In this contribution, a modified method for electrochemical NOx reduction in lean exhausts is presented. Two different types of ionic conductors were used, oxygen ion conductors and proton conductors. To increase the efficiency of the NOx reduction in oxygen containing exhaust gases, we added a NOx storing material. Possible candidates are barium or potassium carbonate, materials known from NOx storage catalysts. NOx reduction then proceeds in a two-step process. During the first step, NOx is stored by the storing material. When no more nitrogen oxide can be stored, a pumping voltage is applied to the ion conductor, thus reducing the stored NOx. The presence of the storage material in direct contact to the ion conductor limits the oxygen access and increases the NOx partial pressure compared to the oxygen partial pressure. As a consequence, the parasite reactions related to excess oxygen, eg., oxygen pumping or formation of water, are limited. The main challenge of this concept is to identify the optimum trade-off in operating temperatures. While an optimum temperature around 350 °C exists for storing NOx, ionic conductors present a better performance, i.e., conductivity, at considerably higher temperatures.
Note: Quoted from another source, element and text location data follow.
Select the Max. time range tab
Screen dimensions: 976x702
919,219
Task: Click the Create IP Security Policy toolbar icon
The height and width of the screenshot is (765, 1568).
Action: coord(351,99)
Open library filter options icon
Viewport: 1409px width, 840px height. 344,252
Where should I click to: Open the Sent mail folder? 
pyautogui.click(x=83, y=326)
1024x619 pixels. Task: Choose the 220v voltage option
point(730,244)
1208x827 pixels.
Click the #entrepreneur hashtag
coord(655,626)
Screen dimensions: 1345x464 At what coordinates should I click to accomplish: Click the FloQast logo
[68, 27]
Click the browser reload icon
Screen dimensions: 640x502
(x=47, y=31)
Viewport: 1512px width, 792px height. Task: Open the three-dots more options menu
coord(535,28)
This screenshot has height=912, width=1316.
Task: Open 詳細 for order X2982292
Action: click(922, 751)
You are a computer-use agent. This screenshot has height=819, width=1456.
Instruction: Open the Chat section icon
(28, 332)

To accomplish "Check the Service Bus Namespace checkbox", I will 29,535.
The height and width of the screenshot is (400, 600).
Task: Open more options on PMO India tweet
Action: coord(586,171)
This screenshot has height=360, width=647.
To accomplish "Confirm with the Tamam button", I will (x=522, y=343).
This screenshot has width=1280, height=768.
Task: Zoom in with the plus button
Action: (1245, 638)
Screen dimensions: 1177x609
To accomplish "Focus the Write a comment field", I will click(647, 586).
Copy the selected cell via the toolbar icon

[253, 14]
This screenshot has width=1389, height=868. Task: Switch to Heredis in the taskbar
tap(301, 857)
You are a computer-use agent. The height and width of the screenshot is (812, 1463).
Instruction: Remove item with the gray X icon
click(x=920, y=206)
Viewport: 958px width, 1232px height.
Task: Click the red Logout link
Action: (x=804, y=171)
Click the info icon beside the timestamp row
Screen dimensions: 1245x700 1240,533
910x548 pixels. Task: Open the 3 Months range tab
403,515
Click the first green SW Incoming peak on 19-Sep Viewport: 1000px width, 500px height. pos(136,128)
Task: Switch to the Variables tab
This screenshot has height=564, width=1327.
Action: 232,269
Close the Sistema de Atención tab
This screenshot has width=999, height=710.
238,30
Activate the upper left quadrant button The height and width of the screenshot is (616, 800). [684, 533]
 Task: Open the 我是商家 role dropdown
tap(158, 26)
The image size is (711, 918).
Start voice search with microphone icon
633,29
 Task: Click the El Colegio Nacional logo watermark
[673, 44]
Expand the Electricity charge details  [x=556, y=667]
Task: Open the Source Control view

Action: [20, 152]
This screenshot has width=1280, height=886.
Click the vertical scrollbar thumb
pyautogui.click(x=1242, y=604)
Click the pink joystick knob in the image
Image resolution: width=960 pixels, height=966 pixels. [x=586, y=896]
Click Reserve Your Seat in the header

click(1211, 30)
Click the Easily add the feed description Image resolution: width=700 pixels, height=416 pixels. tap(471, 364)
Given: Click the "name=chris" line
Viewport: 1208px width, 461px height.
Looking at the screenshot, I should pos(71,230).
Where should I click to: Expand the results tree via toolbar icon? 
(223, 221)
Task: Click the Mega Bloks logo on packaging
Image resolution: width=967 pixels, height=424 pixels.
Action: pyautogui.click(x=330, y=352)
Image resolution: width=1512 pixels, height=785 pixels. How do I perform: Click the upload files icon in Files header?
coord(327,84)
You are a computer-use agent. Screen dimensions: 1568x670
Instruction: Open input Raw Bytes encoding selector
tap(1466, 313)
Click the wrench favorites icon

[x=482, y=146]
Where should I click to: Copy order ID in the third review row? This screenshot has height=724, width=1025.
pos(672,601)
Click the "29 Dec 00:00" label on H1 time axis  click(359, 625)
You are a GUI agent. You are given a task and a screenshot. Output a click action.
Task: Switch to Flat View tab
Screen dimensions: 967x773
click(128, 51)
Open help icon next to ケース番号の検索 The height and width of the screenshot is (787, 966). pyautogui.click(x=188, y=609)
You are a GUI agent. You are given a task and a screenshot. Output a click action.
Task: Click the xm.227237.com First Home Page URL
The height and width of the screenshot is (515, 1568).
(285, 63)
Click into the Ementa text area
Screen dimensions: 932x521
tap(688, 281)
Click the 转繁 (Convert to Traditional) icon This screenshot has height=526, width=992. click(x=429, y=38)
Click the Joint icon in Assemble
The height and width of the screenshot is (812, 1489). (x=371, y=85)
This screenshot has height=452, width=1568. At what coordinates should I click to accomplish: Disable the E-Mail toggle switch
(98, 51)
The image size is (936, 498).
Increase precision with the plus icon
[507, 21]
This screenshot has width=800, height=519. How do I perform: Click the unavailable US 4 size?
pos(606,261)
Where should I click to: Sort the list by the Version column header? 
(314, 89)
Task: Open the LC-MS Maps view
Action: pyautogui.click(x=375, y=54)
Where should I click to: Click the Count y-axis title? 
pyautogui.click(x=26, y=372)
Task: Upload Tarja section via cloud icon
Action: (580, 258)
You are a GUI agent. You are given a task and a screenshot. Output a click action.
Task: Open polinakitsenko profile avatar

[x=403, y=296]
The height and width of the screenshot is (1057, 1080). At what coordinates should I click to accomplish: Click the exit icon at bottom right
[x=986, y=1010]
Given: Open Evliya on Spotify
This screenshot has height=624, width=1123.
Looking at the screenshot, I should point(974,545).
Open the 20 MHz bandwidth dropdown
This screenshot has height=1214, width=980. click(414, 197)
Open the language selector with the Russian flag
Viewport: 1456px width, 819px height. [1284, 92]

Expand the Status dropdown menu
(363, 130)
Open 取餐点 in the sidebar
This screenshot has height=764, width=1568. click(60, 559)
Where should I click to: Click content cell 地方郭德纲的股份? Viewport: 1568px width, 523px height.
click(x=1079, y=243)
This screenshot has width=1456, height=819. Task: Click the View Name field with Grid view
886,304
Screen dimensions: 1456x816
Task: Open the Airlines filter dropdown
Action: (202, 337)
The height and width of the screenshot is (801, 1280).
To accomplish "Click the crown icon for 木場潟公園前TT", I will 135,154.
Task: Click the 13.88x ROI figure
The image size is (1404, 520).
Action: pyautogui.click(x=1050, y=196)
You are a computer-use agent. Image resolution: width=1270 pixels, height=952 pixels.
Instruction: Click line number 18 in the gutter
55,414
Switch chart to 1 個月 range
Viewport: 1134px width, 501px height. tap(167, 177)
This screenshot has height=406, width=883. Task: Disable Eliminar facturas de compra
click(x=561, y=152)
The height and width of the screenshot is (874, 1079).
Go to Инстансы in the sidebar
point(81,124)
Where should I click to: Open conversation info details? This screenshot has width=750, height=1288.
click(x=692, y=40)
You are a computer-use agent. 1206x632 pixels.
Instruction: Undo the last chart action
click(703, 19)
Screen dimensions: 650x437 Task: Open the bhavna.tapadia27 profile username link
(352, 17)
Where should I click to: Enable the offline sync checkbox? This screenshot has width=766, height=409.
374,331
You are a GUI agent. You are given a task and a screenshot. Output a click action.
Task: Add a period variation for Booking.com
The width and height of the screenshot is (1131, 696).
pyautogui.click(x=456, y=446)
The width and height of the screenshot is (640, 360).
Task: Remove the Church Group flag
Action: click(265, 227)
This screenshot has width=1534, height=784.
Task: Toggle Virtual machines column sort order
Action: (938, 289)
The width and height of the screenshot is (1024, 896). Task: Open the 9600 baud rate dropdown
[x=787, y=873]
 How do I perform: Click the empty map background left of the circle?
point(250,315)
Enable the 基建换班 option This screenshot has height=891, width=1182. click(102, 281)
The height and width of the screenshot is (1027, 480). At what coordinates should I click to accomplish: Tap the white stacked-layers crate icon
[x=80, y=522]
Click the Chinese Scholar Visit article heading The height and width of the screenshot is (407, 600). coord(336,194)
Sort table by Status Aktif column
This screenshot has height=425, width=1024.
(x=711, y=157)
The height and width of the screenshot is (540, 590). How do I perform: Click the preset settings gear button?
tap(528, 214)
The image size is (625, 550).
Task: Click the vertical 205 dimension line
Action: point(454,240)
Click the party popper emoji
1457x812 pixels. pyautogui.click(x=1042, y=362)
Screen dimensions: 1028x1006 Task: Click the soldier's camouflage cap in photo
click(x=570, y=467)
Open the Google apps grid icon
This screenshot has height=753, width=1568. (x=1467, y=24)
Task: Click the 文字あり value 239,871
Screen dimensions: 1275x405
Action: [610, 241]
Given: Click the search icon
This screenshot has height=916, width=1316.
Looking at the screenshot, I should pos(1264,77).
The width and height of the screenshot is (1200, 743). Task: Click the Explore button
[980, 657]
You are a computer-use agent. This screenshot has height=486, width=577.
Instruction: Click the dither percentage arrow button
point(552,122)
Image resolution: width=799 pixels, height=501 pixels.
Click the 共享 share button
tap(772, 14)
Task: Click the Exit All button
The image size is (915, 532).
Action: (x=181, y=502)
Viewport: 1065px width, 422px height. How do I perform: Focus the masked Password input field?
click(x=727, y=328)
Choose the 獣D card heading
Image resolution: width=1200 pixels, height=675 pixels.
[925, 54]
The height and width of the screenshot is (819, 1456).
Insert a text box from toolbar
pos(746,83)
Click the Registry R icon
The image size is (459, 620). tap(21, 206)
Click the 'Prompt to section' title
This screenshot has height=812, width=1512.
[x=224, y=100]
Our study aimed at demonstrating feasibility of this concept by finding an appropriate combination of materials and operating conditionsto solve this problem.

This study proposes a novel aftertreatment method for lean automotive exhausts and fits therefore well within the scope of the automotive emission control section of the ICEC. In particular, the NOx reduction in lean exhaust treated herein is a highly significant, up-to-date issue that is closely related to the discussion on climate warming by CO2 emission.